DeviceGuru writes "Electric vehicles were prominent among the 'hot products' showcased at West Coast Green in San Francisco this week. The event's product expo featured an assortment of preproduction units, prototypes, and concept models based on two-, three-, and four-wheel designs, along with several of the vehicles' creators. Specifically, the EVs and plug-in hybrids that participated in the show included Wheego's Whip, Saba's Carbon Zero Roadster, Green Lite's three-wheeled plug-in hybrid, Brammo's all-electric Enertia motorcycle, and Mitsubishi's i-MiEV EV, which PG&E is evaluating for some unstated purpose. Notably absent were Nissan's LEAF, Chevy's Volt, Toyota's Prius Plug-in, and Tesla's sexy Roadster, though in fairness the conference wasn't an actual auto show. So how many Slashdot readers plan to switch over to a plug-in EV in the next few years?"

4 of 206 comments (clear)

  1. Preordered a Leaf by Sithech · · Score: 5, Interesting

    Paid to stand in line and expect delivery by end-of-year. I nearly had an EV-1 back in the day, but backed out when they refused to sell them, would only lease. This time should be the charm. The charger location is approved by my HOA and the install estimate is done, so it's just a matter of when Nissan can get production ramped up enough. there's a set of legacy chargers across from my office, so I have the option of plugging in during the day. And the city gives free parking to EV owners in their garages, so it is even subsidized. They just need to update the AVCON plug to the newer version and things should be set.

  2. Why Not? by Doc+Ruby · · Score: 5, Interesting

    Since we can plug in an electric car for repowering in our homes and at our offices (and other destinations), they don't need as far a range.
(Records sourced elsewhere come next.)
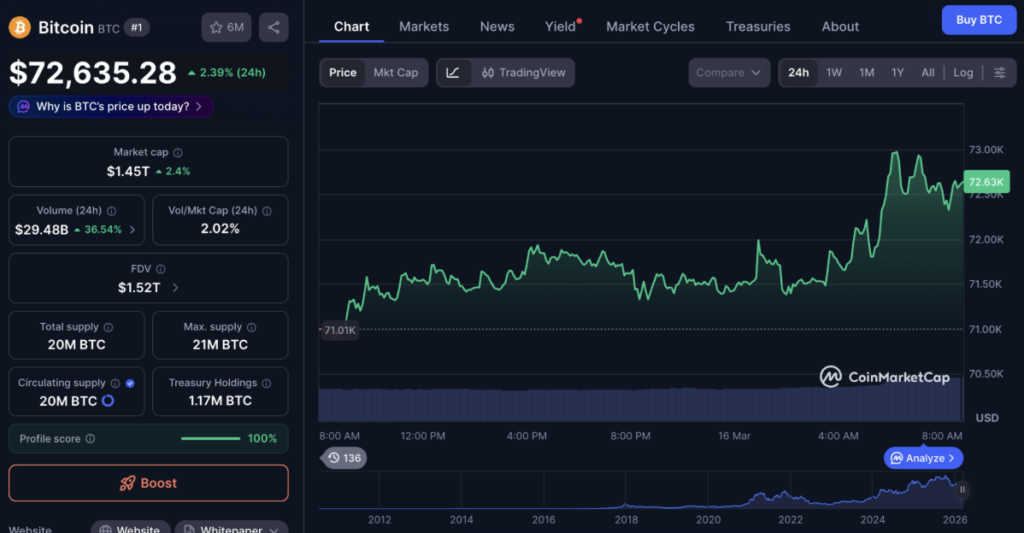
Task: Select the line chart icon button
Action: tap(453, 73)
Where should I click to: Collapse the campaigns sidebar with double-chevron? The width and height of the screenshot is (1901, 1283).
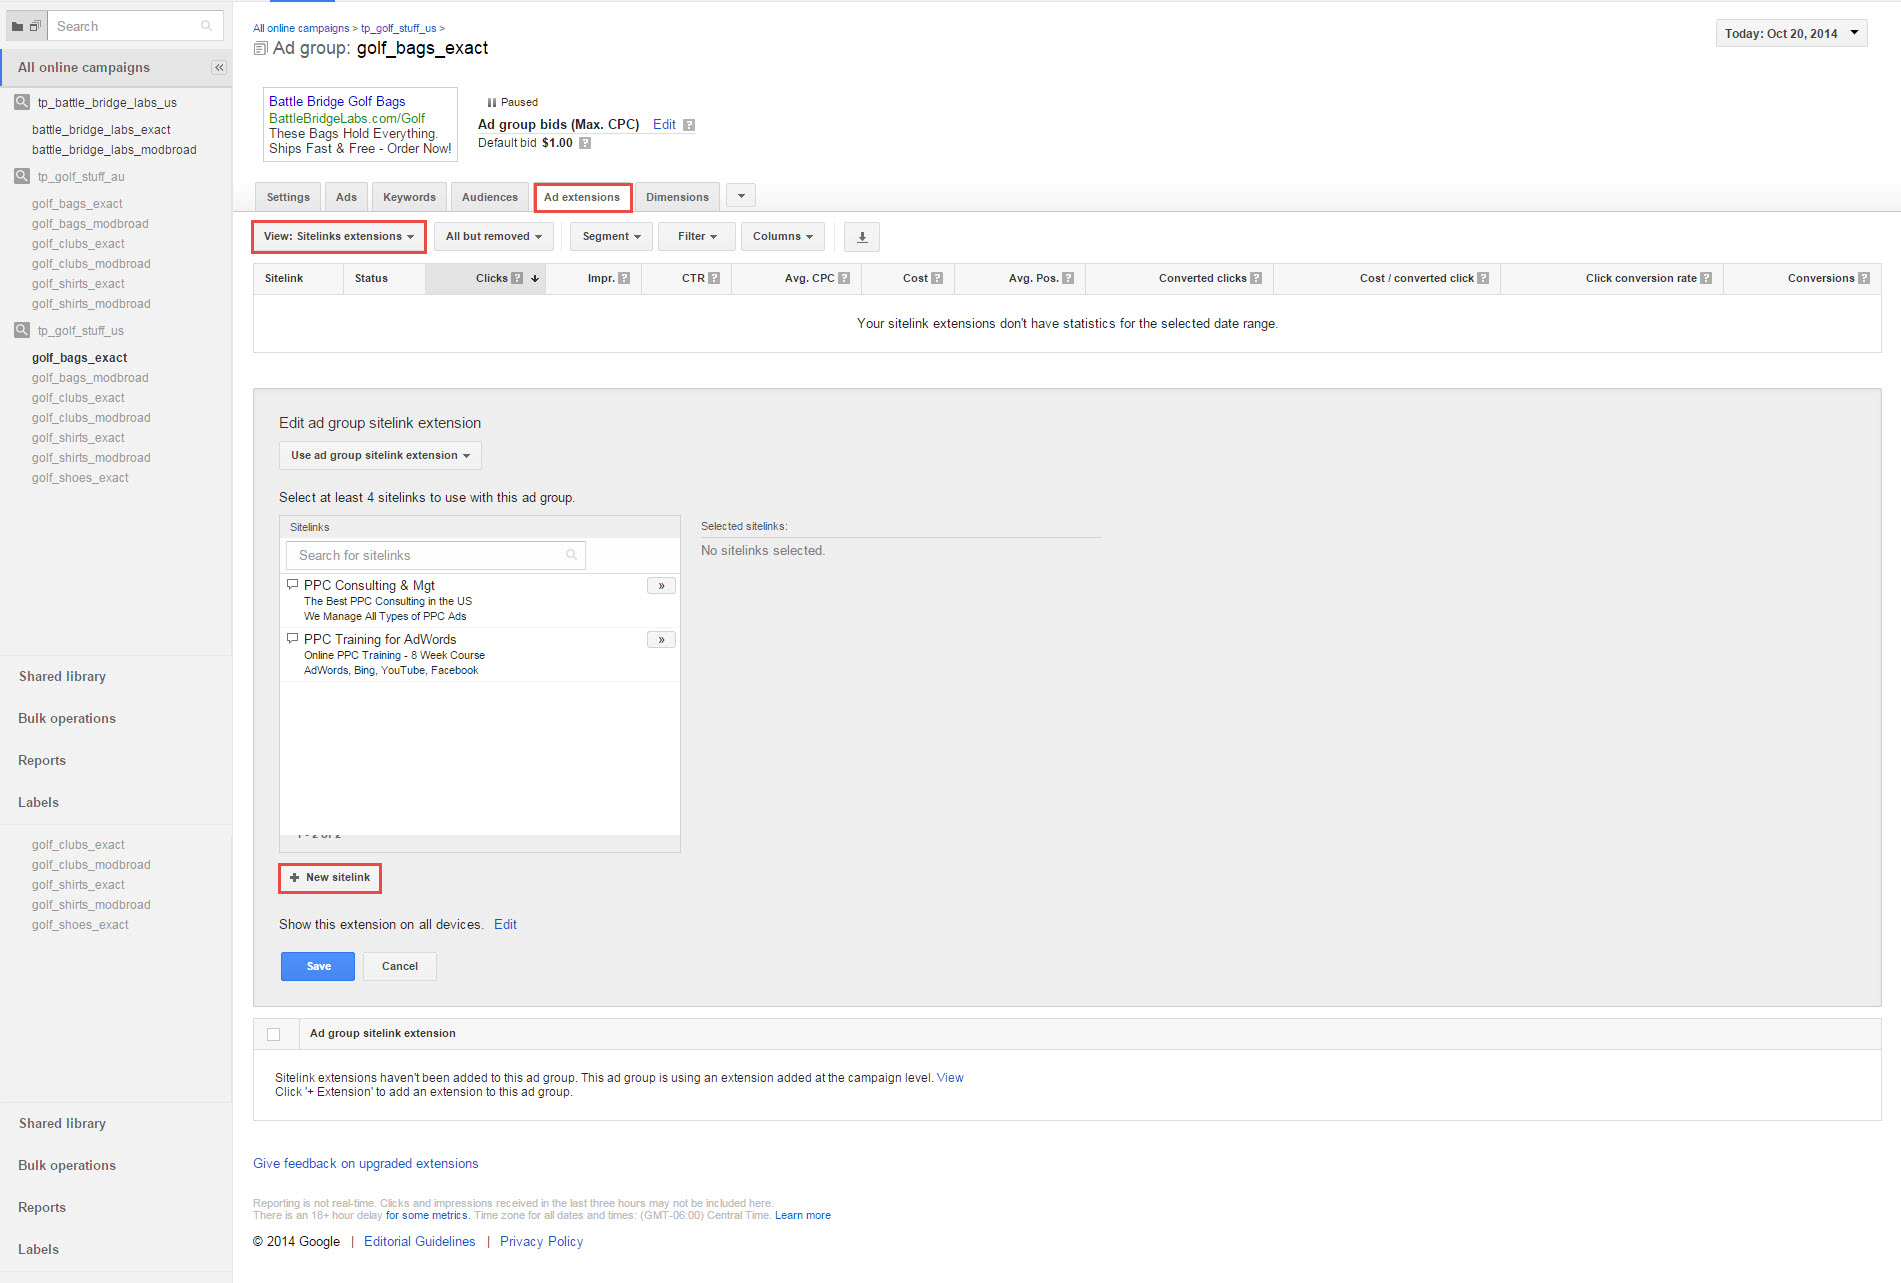219,67
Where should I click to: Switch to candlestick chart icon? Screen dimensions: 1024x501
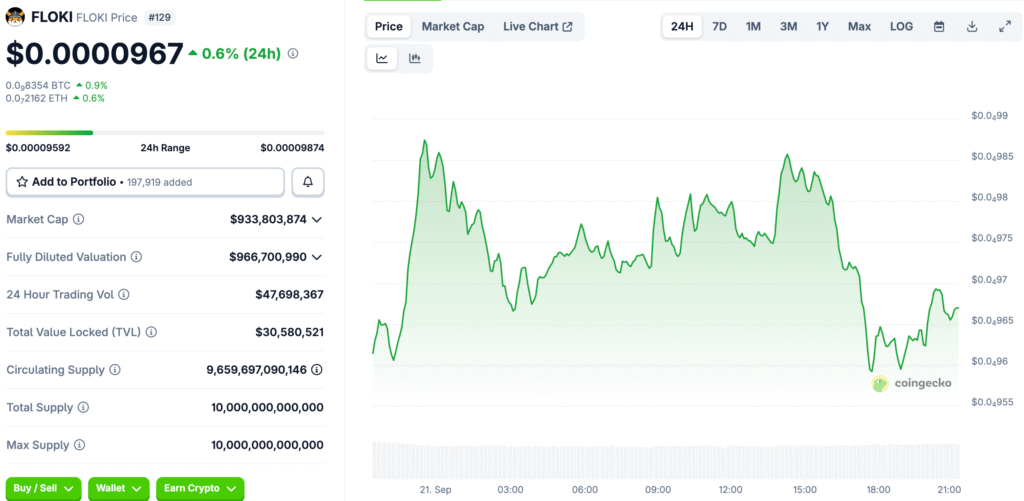(415, 59)
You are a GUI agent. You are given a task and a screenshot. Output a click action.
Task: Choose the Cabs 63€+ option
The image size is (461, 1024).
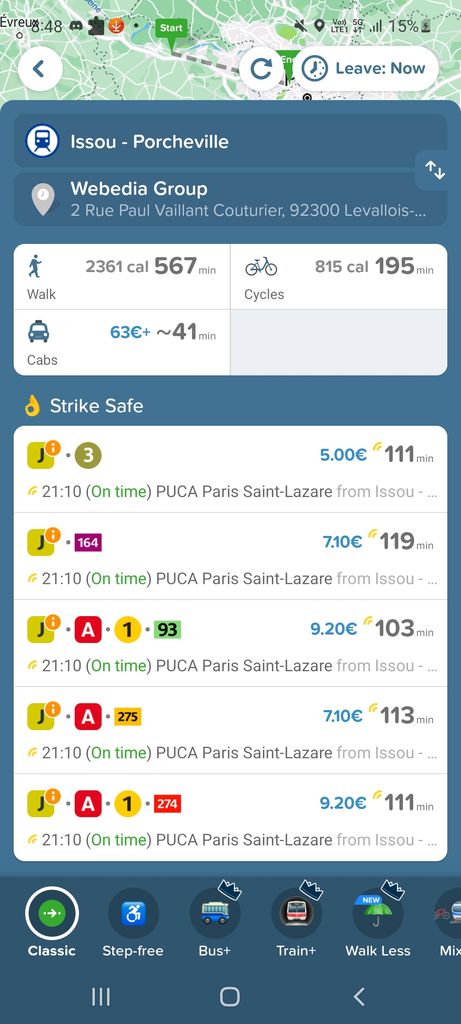(122, 343)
And since we generally use our cars for much shorter trips than the maximum range, that range was wasted capacity anyway, except for rare trips. Trips for which we can rent a car more suited for it.

    The main problem with our transit economy has been buying cars with much more capacity than we need, and then looking for excuses to use it. If the lower capacity of early electric cars gets Americans to change our driving habits to use less energy, plus they're more efficient, we'll have won on both the important fronts needed to use energy responsibly.

    Once the technology can offer the same full range at the same price for the machines as combustion cars did, we'll largely have outgrown them. But to get there, we need more people to realize that these early versions are completely satisfactory for reasonable use. Which will increase consumption, deliver returns on the initial models' investment, and bring down prices while increasing performance.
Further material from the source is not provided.